# Star Wars



## Wilbur's Mom (Aug 10, 2017)

Yes I am a big fat nerd! But Last Jedi is here!! Yay!


----------



## dawg53 (Aug 25, 2015)

I've never watched any Star Wars movies. I prefer Star Trek. I've watched them all at least twice or more, including on TV. But not the new one that's currently running on TV.


----------



## chickenqueen (Jan 9, 2016)

WM,did you go see it this past weekend?I saw the first one when it came out but that's it.Like Dawg,I'm a Star Trek fan but only the original.


----------



## Wilbur's Mom (Aug 10, 2017)

No! My oldest bailed on me! Going Saturday. I grew up watching Captain Kirk, Spock and McCoy! I don’t watch any of the new Star Trek. My youngest will watch The Voyage Home with me


----------



## dawg53 (Aug 25, 2015)

Yall didnt watch Star Trek the Next Generation on TV? You dont know what you missed!

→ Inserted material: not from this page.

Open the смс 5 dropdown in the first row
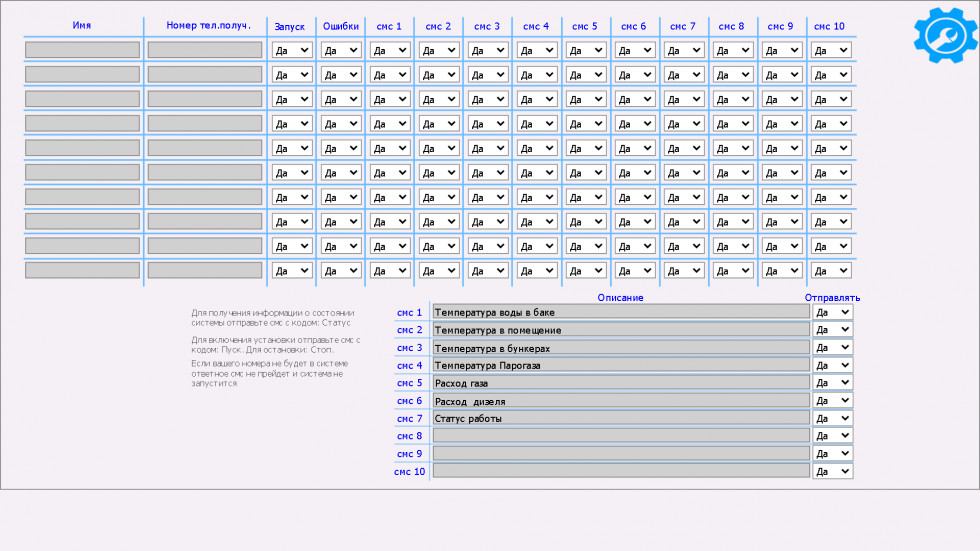Viewport: 980px width, 551px height. [x=586, y=50]
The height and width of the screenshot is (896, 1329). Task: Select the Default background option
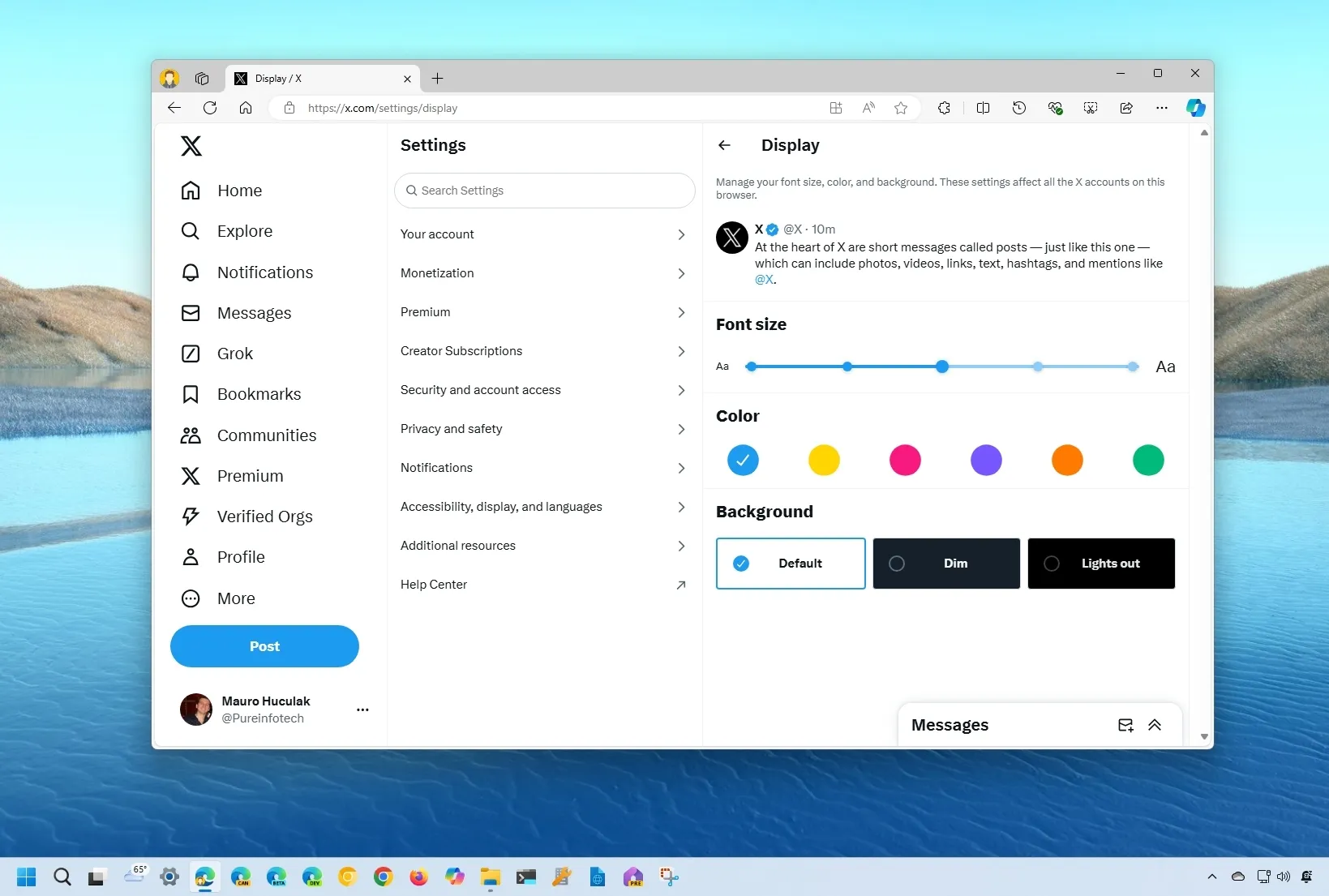click(x=791, y=564)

Especially the Federations battles with the Borg!


----------



## Wilbur's Mom (Aug 10, 2017)

Was that the one that has Q? I did watch some of the earlier ones.


----------



## dawg53 (Aug 25, 2015)

Yep. Q was the one who started all the turmoil with the Borg. Voyager put up good battles against them as well. Loved it!


----------